我期望的输出是：['20120928'，'20121128'，'1'，'0']

对不起打扰了。无论如何谢谢你

line2=f.read（）

将整个文件读入

line2

，因此对于f:循环中的行，您的

没有什么可读的了。
行f.read（）
将整个文件读入变量line2
。如果你想逐行阅读，你可以跳过f.read（）
，然后像这样迭代
with open('read.txt', 'r') as f:
    for line in f:

否则，在您将.read（）
读入line2
之后，就没有更多的文本可以从f
中读取了，因为它都包含在line2
变量中。
我最终采用了以下方式：
exemptions = [] #vector I want

with open('read.txt', 'r') as f:
    line2 = f.read()  # read the txt file
    for line in f:
        if "CONFORMED PERIOD REPORT" in line:
            exemptions.append(line.strip('\n').replace("CONFORMED PERIOD REPORT:\t", ""))  # add line without stating CONFORMED PERIOD REPORT, just with the date)
        elif "DATE OF REPORT" in line:
            exemptions.append(line.rstrip('\n').replace("DATE OF REPORT:\t", "")) # idem above

    var1 = re.findall("string1", line2, re.I)  # find string1 in line2, case-insensitive
    if len(var1) > 0:  # if the string appears, it will have length>0
        exemptions.append('1')
    else:
        exemptions.append('0')
    var2 = re.findall("string2", line2, re.I)
    if len(var2) > 0:
        exemptions.append('1')
    else:
        exemptions.append('0')

print(exemptions)

exemptions = [] #vector I want

with open('read.txt', 'r') as f:
    line2 = "" # create an empty string variable out of the "for line" loop
    for line in f:
        line2 = line2 + line #append each line to the above created empty string
        if "CONFORMED PERIOD REPORT" in line:
            exemptions.append(line.strip('\n').replace("CONFORMED PERIOD REPORT:\t", ""))  # add line without stating CONFORMED PERIOD REPORT, just with the date)
        elif "DATE OF REPORT" in line:
            exemptions.append(line.rstrip('\n').replace("DATE OF REPORT:\t", "")) # idem above

    var1 = re.findall("string1", line2, re.I)  # find string1 in line2, case-insensitive
    if len(var1) > 0:  # if the string appears, it will have length>0
        exemptions.append('1')
    else:
        exemptions.append('0')
    var2 = re.findall("string2", line2, re.I)
    if len(var2) > 0:
        exemptions.append('1')
    else:
        exemptions.append('0')

print(exemptions)

到目前为止，这就是我得到的。
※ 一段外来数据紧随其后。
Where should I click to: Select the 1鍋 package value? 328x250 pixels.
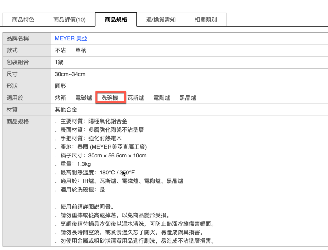pyautogui.click(x=59, y=62)
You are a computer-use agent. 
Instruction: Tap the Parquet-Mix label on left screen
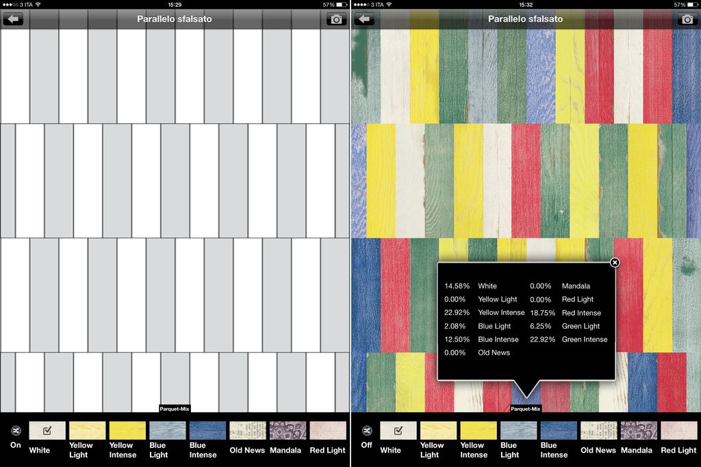tap(175, 409)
这对我来说很有效，不过我想使用beautifulsoup可以提高代码的效率。下一步：）
最好使用f.readlines（）然后使用for line-in-line，而不是按分割\n，因为这可能不会给您预期的结果。我不确定第一个代码片段是否值得作为建议提及，第二个方法显然是感谢大家的方法。我完全理解你的意思。但是，当我从原始代码中省略“line2=f..read（）”时，我在“豁免”向量中获得了大量0。我用这些信息编辑了我的原始帖子。有什么建议吗？如果你想在for循环之前“跳过”两行，你可以在阅读其余内容之前添加两次f.readline（）
，以“弹出”两行。如果我在跟随，我就不会这样做。这不是跳过两行。通过从原始代码中删除“line2=f.read（）”，我获得了类似于['20120928'、'20121128'、'0'、'0'、'0'、'0'、'0'、'0'、'0'、'0'、'0'以及数千个以上的内容]。看起来“read.txt”文件中的每一行都是0，这不是我想要的。。。